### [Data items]
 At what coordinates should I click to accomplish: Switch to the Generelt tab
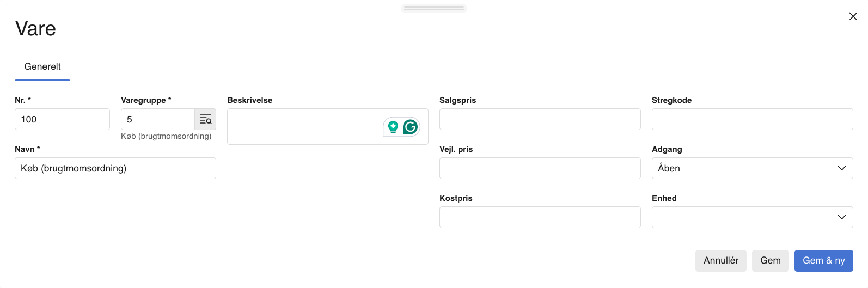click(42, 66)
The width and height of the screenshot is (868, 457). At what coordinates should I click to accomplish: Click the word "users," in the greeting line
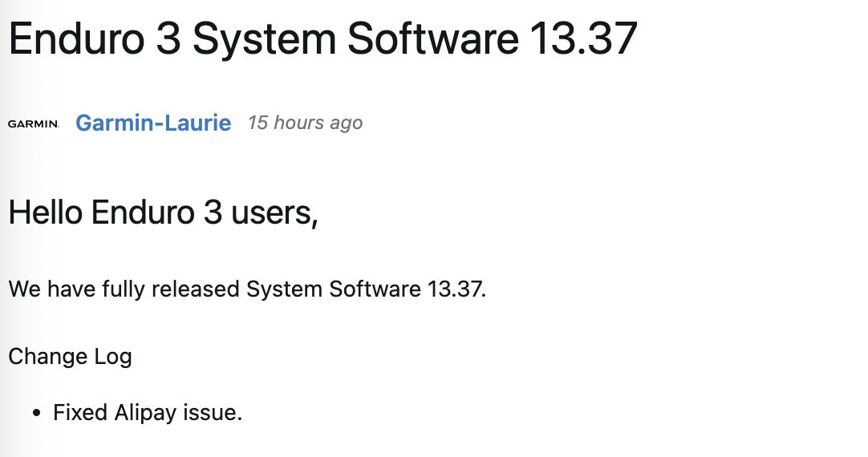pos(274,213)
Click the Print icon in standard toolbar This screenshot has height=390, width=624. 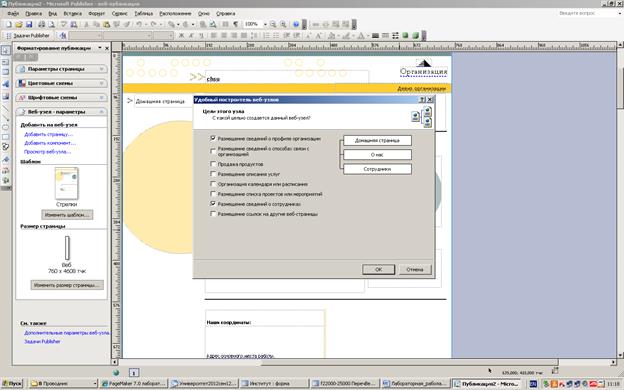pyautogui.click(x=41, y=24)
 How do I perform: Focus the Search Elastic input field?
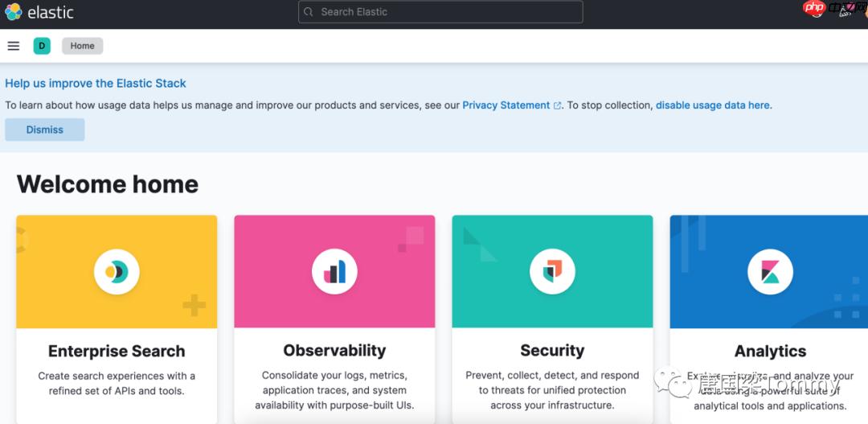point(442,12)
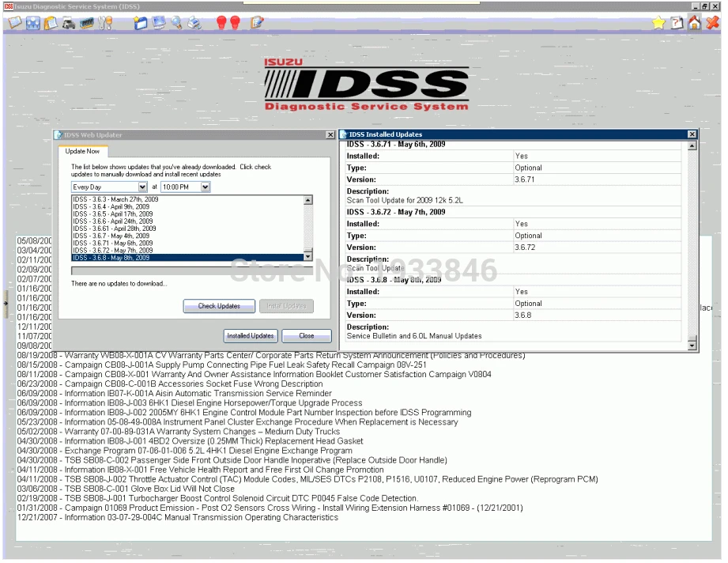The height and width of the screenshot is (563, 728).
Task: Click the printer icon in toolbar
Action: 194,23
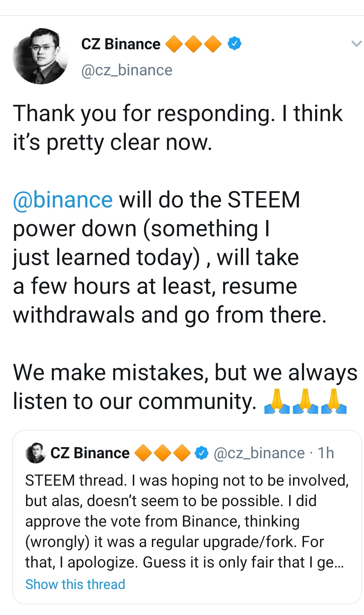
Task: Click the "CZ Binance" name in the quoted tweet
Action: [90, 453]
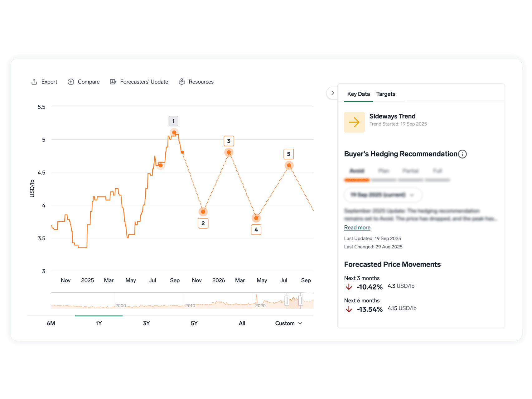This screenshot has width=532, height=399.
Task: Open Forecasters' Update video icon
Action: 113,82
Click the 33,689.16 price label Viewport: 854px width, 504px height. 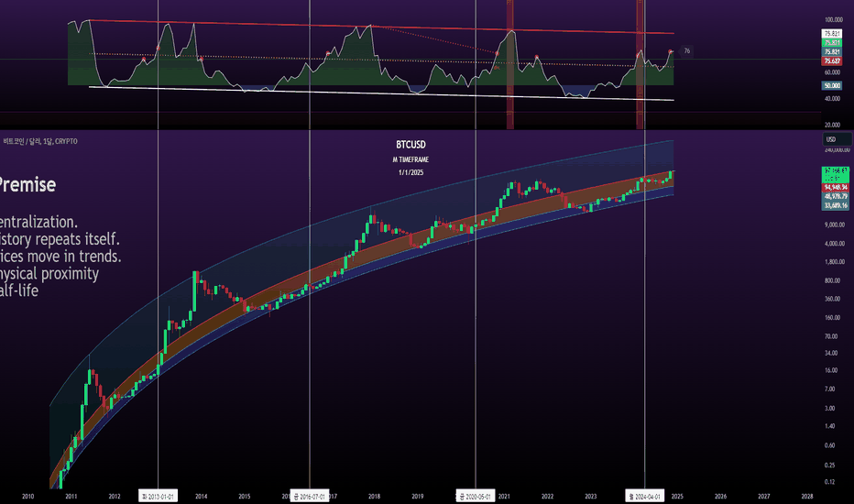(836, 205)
...
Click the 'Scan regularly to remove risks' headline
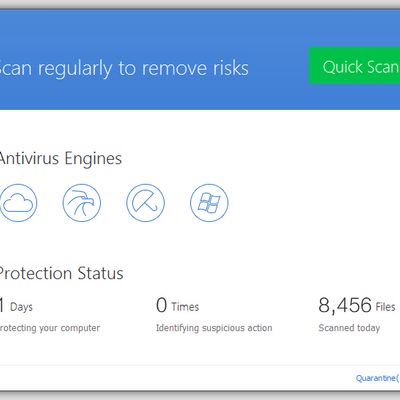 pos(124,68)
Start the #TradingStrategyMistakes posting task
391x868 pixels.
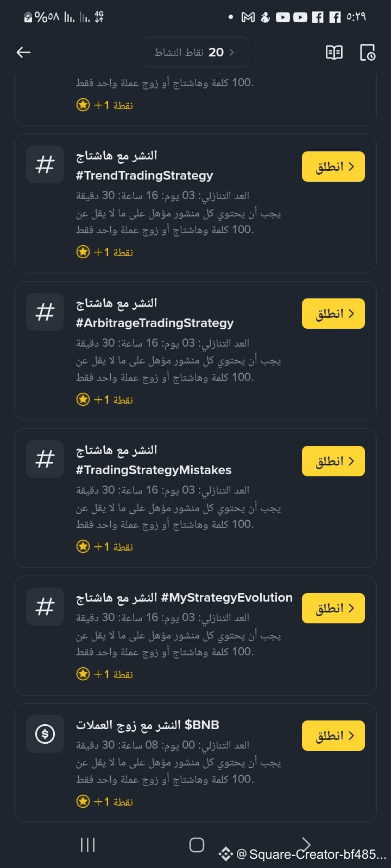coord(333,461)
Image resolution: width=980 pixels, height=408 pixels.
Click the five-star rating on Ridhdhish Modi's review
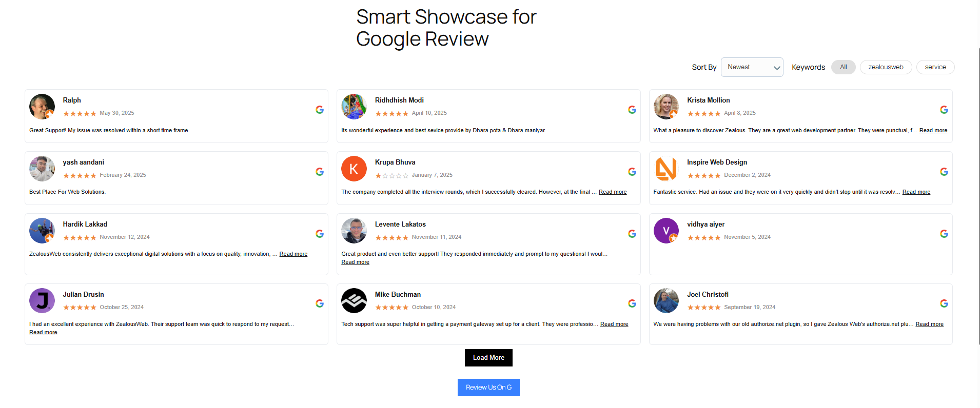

### [What you should do]
Between and including the line above that contains "Start the #TradingStrategyMistakes" and the line that contains "Click the five-star", restate every line word for word. Pictures stay out.

### [Solution for this problem]
Start the #TradingStrategyMistakes posting task
391x868 pixels.
coord(333,461)
Image resolution: width=980 pixels, height=408 pixels.
Click the five-star rating on Ridhdhish Modi's review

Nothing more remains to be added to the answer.